In most other aspects of his life, Burke is a typical, if highly intelligent and particularly obsessive, member of the middle-school community. Ingrid Wu recently wrote him a note on one of the wide-ruled notebook pages inside his binder. It was in French, he says, but he understood it. On Facebook, his relationship status is "It's complicated." He takes private oboe lessons, though he'll have to switch to tenor sax or clarinet to join the marching band when he moves to high school; his oboe tutor is not happy about this. When asked for his favorite band, he opts instead to share his favorite composer, Hans Zimmer, and his favorite film scores, Gladiator and Angels & Demons. When his dad claims that Burke likes to ride bikes, Burke corrects him: "It's definitely not bad, I guess."

Burke definitely enjoys Dan Brown novels, and he augments the three bridge periodicals that come with his ACBL membership with books he checks out at his school library. He describes the quality of his school chess team as "glorified babysitting," and he complains that players take each other's kings and continue to play without realizing the game is over. In December, when his class took the pre-ACT Explore test, Burke scored 25 out of 25 possible points.

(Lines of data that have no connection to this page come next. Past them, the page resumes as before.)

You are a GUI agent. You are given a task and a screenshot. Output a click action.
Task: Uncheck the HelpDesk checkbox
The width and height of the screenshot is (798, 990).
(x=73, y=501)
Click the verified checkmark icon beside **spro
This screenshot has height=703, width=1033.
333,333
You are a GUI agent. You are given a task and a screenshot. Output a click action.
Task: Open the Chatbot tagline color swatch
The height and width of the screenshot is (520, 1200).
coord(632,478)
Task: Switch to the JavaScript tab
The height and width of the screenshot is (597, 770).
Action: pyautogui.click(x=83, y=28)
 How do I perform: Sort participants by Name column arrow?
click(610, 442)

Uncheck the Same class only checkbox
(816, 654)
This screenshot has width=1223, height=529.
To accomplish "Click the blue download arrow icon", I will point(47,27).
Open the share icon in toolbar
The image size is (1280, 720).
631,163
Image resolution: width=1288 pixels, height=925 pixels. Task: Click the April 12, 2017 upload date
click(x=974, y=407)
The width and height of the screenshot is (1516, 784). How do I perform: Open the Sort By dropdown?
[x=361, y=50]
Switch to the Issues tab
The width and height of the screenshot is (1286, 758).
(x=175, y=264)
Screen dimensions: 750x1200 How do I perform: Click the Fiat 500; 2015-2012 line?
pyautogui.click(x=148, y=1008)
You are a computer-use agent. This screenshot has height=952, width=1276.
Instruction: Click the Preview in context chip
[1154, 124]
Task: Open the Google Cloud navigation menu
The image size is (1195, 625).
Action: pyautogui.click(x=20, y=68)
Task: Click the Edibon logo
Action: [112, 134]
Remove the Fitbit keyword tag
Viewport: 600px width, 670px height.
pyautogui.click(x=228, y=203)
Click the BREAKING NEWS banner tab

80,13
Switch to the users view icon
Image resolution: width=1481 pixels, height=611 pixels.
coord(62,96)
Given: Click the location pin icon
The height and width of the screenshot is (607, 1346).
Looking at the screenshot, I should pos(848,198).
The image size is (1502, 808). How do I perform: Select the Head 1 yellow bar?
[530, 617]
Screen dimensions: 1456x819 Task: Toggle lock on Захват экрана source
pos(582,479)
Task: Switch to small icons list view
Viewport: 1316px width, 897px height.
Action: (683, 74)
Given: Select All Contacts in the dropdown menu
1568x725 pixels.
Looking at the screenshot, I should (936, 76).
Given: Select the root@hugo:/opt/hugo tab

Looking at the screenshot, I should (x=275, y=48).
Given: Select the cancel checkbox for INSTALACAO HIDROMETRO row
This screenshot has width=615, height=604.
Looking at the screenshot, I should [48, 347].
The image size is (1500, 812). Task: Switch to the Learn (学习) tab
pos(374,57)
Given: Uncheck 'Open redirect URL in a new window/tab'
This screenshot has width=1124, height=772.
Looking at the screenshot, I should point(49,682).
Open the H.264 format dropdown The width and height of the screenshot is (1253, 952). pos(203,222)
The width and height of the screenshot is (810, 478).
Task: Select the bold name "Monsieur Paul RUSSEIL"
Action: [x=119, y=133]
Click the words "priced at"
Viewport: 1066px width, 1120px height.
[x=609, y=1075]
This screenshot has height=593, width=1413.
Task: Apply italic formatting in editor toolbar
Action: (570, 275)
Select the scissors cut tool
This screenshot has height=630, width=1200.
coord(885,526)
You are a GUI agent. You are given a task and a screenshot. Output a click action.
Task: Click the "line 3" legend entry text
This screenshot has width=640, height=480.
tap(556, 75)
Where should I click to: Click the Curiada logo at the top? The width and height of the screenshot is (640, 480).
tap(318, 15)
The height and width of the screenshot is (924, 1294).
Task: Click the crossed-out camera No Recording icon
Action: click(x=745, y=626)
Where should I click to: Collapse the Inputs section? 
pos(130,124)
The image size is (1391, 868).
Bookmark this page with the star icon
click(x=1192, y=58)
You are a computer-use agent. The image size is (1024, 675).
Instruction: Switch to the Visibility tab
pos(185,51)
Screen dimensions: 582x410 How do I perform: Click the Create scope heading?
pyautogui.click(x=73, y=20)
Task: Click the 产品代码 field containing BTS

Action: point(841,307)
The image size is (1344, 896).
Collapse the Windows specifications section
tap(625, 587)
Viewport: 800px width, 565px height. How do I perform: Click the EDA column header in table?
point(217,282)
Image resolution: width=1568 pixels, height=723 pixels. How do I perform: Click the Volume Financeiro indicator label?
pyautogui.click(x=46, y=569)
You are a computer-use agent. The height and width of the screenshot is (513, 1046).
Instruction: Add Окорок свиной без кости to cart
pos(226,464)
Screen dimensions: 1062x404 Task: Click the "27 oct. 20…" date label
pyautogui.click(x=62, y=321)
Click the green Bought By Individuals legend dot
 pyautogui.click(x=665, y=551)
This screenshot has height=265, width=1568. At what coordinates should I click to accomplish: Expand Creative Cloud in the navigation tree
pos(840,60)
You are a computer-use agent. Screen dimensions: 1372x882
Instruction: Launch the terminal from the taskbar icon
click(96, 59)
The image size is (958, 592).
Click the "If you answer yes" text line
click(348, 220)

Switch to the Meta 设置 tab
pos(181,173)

The same test challenged the students to answer questions about their future careers with the goal of prescribing them one, though the category that Burke self-selected falls at the exact opposite point of the circular graph from the one the data suggested for him. But he's not sure he wants to be a professional bridge player, either.

"It's dependent on people wanting to play and how I do at tournaments until then," he says, quickly couching the possibility behind logical probability. "So many things have to fall into place for it to work. I might become a paid partner, though, because all these rich women from the mountains hire these guys, pay for them to fly out and to play, and they make a living like that year-round."

But Burke's dad, who has never pushed his son to pursue bridge nearly as much as Burke has pushed himself, hopes for something a little more concrete. "We try hard to make sure he has a real life alongside his bridge life," Craig says. "I hope he gets a real job."